Yeah, that doesn't make them not facts, though. The LLM should simply cite its sources, and so should Wikipedia, a human, or a dog, otherwise I'm not believing any of them. Especially the human.
Something as simple as that gives an expectation, without being overbearing to start with.
I can spend hours refuting and explaining why what ChatGPT told you doesn’t apply in our situation, or you can… just trust me?
That sound like me! Well I probably read only a hundred, but I also mostly forgot the sources. I can halucinate a source, like "there is (probably) a Schaum book about that".
These things are just addictive toys, nothing more.
Asking for the receipts so you can figure out where they put their thumb on the scale is more illuminating.
If it bothers you when people do the “chatgpt said” thing (and it should), put your concerns into your own words. Or at least respond with an article in the news that you can discuss with that person.
Responding with one of these sites is just as worthless and devoid of interpersonal investment as responding with AI. Don’t be that person.
If you use LLM's to understand things that are poorly understood in general, you're going to get poor information because the source was poor. Garbage in, Garbage out.
They are also terrible at understanding context unless you specify everything quite explicitly. In the tech support world, we get people arguing about a recommended course of action because ChatGPT said it should be something else. And it should, in the context for which the answer was originally given. But in proprietary systems that are largely undocumented (publicly) they fall apart fast.

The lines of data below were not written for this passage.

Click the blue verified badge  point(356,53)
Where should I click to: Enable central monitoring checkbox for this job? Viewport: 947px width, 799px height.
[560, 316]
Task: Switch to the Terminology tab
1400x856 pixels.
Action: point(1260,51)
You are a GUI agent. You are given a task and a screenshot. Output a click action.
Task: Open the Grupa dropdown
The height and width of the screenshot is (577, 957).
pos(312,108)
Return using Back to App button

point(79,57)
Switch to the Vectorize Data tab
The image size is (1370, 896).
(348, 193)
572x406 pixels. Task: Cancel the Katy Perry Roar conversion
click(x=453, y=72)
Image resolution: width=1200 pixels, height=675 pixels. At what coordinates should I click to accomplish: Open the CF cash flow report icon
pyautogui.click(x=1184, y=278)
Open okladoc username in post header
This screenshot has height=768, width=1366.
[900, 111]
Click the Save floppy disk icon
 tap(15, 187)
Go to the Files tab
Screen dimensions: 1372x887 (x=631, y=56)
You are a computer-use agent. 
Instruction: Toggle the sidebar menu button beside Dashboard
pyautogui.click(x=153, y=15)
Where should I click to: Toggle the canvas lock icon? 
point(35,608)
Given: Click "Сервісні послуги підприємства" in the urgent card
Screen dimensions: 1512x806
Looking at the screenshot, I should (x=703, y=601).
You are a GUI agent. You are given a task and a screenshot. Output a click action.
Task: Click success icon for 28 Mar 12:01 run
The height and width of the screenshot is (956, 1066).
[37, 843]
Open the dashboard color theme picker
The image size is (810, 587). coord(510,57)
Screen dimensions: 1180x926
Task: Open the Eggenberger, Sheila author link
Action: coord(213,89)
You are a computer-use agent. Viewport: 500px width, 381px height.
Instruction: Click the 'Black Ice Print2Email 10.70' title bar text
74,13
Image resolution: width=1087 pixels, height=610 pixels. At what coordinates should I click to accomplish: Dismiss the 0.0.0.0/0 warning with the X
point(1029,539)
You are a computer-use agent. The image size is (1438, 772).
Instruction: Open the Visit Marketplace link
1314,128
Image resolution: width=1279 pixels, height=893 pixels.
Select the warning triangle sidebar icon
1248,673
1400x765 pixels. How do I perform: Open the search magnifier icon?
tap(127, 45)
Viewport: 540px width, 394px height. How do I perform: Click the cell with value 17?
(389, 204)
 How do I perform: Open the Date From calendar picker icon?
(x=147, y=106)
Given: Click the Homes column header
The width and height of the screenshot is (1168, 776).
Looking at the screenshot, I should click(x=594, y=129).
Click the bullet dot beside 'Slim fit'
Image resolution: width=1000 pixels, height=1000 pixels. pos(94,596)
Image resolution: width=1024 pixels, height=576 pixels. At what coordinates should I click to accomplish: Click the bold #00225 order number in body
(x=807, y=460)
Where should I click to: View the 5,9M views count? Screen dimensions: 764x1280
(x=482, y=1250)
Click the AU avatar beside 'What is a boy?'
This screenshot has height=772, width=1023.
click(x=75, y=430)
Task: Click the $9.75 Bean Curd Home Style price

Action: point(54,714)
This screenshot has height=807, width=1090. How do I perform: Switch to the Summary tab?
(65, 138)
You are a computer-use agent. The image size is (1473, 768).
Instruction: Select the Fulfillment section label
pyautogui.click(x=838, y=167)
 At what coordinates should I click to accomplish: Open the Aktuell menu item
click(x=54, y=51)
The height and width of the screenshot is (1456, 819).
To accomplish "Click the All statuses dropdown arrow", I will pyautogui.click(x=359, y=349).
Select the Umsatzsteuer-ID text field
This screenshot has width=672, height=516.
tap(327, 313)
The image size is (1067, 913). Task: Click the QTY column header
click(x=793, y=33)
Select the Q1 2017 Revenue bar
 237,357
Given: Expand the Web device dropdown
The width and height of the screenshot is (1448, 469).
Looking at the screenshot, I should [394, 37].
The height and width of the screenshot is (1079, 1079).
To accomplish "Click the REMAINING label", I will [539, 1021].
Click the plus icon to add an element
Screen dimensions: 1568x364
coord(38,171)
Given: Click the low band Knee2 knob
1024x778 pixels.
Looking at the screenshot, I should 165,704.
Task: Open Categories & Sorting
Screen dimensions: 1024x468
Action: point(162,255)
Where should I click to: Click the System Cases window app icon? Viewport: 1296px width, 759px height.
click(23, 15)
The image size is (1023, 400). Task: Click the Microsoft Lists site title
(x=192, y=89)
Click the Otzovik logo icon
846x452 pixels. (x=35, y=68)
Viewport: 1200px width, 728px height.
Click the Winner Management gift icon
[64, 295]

I feel like this applies to AI as well.
https://shouldiuseacarousel.com/
I think we need to shift towards a socionormative understanding of knowledge; as Rorty put it: "a fact is just something we can't be bothered to argue about". I agree with him that talking about truth isn't so useful for moving our culture forward.
We should be talking about how to negotiate the diverse vocabularies of discursive communities as they increasingly clash in our globalized culture. Dialectical exclusion is the cultural catastrophe of the day.